第11話 リーシュ
「名前はなんだったかな?まあ奴隷として買うなら新しく名前をつけるといい。見ての通りの翼人種でプライドばかり高くてな、その気の強さが災いしてなかなか買い手がつかなかったんだよ。あんたが買ってくれるなら助かるんだがね」
男の説明を受けながら女を観察すると確かにスキル持ちの反応がある。人族のような白い肌に、今は薄汚れているが純白の翼、肩のあたりで切り揃えられた見事な金髪と気の強そうな目。外見だけで言えば文句のつけようのない女だ。だがこの敵意しか見せない女が大人しく言う事を聞くだろうか?買った後ですぐに逃げられては金をドブに捨てる様なものだ。俺からの指摘に、男は笑いながら答える。
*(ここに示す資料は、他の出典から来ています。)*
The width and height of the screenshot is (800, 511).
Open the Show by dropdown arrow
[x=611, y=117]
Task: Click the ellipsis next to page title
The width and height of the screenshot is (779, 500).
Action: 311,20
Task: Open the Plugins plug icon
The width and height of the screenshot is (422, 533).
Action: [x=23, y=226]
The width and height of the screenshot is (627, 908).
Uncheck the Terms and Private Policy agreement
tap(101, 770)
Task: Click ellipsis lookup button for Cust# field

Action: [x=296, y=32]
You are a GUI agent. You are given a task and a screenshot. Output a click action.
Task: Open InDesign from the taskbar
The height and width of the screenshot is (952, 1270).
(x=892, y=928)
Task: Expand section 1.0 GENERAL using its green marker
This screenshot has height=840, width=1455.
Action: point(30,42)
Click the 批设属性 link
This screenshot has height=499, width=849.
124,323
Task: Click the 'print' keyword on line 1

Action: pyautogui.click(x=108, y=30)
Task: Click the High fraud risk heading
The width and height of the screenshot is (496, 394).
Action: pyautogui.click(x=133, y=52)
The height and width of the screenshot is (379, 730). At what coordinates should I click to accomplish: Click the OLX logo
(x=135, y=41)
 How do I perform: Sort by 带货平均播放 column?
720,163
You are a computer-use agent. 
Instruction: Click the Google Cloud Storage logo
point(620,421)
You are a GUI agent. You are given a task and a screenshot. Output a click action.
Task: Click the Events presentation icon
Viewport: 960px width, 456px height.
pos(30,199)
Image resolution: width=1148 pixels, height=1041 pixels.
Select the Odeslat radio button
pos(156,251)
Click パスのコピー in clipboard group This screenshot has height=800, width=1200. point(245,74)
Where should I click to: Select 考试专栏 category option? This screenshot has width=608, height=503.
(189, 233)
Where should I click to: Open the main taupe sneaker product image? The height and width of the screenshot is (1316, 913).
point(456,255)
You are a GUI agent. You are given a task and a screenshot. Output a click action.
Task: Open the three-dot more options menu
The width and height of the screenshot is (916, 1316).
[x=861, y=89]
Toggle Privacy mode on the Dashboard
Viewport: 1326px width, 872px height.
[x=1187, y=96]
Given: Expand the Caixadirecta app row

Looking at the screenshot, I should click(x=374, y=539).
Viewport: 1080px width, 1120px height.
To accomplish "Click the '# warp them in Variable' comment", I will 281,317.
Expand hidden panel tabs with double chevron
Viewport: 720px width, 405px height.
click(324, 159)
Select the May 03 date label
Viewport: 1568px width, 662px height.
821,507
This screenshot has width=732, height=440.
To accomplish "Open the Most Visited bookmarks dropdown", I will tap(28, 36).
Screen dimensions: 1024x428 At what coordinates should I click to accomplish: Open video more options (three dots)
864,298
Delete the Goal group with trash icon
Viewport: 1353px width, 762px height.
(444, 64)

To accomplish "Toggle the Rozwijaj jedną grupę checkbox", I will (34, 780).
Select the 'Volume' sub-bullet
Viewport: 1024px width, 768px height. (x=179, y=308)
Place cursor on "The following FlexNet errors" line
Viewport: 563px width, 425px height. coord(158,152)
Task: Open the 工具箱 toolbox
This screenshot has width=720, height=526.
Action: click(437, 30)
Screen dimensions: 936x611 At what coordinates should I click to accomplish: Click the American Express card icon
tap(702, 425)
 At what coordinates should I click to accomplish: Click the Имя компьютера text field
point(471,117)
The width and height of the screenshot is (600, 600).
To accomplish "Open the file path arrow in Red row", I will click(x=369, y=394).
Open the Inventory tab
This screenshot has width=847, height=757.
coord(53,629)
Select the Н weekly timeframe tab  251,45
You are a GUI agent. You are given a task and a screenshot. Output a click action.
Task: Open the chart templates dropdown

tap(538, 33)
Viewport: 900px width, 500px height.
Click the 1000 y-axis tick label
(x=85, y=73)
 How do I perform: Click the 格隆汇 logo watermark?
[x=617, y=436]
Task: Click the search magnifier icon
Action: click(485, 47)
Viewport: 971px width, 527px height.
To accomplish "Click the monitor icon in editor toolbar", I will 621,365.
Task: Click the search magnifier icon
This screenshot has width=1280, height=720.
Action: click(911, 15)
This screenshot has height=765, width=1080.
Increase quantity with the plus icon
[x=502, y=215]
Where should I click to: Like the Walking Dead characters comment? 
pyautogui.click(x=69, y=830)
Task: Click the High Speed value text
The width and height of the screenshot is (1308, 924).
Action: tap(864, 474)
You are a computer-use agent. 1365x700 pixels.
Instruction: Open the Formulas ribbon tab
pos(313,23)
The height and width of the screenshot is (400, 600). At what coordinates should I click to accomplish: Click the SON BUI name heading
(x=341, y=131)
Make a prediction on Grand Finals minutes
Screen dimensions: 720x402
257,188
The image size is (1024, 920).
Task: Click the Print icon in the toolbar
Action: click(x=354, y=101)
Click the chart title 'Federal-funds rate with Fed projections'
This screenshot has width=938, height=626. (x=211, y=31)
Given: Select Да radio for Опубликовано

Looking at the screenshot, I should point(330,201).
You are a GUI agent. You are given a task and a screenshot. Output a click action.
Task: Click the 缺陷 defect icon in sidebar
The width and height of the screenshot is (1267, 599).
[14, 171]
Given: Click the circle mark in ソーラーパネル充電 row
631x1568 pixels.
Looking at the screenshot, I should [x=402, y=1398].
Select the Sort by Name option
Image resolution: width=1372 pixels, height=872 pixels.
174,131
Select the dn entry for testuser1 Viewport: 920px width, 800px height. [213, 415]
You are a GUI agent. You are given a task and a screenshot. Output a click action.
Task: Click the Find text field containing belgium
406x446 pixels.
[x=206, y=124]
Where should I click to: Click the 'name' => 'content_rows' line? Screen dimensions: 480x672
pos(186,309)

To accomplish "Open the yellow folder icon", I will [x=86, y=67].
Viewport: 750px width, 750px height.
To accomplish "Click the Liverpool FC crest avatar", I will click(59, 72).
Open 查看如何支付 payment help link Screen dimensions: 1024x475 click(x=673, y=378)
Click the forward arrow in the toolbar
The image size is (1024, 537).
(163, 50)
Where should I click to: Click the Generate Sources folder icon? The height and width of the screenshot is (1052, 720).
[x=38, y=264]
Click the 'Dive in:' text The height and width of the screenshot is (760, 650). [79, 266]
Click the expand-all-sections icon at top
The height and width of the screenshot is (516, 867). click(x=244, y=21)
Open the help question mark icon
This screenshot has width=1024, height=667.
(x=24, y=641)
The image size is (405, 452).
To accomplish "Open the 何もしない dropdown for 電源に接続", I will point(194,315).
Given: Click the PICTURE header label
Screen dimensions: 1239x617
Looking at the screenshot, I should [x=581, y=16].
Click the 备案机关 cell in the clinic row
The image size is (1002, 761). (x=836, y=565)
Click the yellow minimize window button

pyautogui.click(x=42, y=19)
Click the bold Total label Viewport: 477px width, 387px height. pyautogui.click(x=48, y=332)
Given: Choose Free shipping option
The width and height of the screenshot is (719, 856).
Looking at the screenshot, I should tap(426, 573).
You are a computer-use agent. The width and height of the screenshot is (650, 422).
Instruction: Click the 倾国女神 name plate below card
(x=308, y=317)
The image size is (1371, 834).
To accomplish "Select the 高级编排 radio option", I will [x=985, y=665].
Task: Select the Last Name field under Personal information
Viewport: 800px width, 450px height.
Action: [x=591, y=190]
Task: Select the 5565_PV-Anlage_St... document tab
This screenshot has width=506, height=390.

「その点は安心しな。新たに契約した奴隷の首には主人にしか外せない首輪がつけられる。主人の命令に逆らったり逃亡したりすれば首が締まり、窒息死するって寸法だ」
「なるほど…」
それなら問題ないか。何のスキルを持っているのか知らないが、翼人種だと色々便利に使えるはずだ。荷物の運搬や上空からの偵察など、俺に出来ない事が多数出来る。俺がこの先成り上がるためには、一人でやるより手足になる人材が要る。ここはスキルの事を除外しても手下を作っておくべきだろう。
「買うよ」
「毎度あり。それじゃ今から首輪を用意しよう。この小皿にあんたの血を数滴垂らしてくれ」
提示された代金と引き換えに男から小皿を受け取ると、ナイフを使って指の先を少し切り、滴り落ちる血を小皿で受ける。ついて来ていた案内の男がそれを受け取り真新しい革製の首輪にそれを垂らすと、首輪が発光し始める。男達は牢の中に入り抵抗する女を押さえつけて首輪をはめ、女と共に牢から出てきた。どうやら今ので契約完了らしい。
「これで終わり…と。もう連れて行っていいぜ。命令すれば何でも思いのままだ。後は好きにしな」
これはサービスだと渡されたボロボロになった女物のローブを手に俺は店を出ようとするが、女は俺を睨みつけるばかりでついて来ようとしない。先が思いやられるとため息をつきながら、女に対して初めて命令を下す事にした。
「ついて来い。理由なく俺から離れようとするな」
それでも抵抗しようとしたのか女はその場に留まる気配を見せたが、瞬時に首輪が締め付けられて呼吸が出来なくなると嫌々ながらついて来だした。とりあえず取ったばかりの宿に戻る事にしたのだが、道中女は一言も口を開こうとせず、その気の強さにはうんざりさせられる。行きとは違い女連れで戻った事に宿の女が何か言いたそうにしていたが、あえて無視するとそのまま二階の自室に引っ込んだ。追加料金など取られてたまるか。
「座れ」
椅子に腰かけながら、女にベッドに座るように指示する。女は何を勘違いしているのか殺気を含んだ目で俺を睨みつけてくる。いちいちまともに相手にしていても疲れるので無視してコップに入れた水を渡すと、戸惑いながらも大人しく受け取った。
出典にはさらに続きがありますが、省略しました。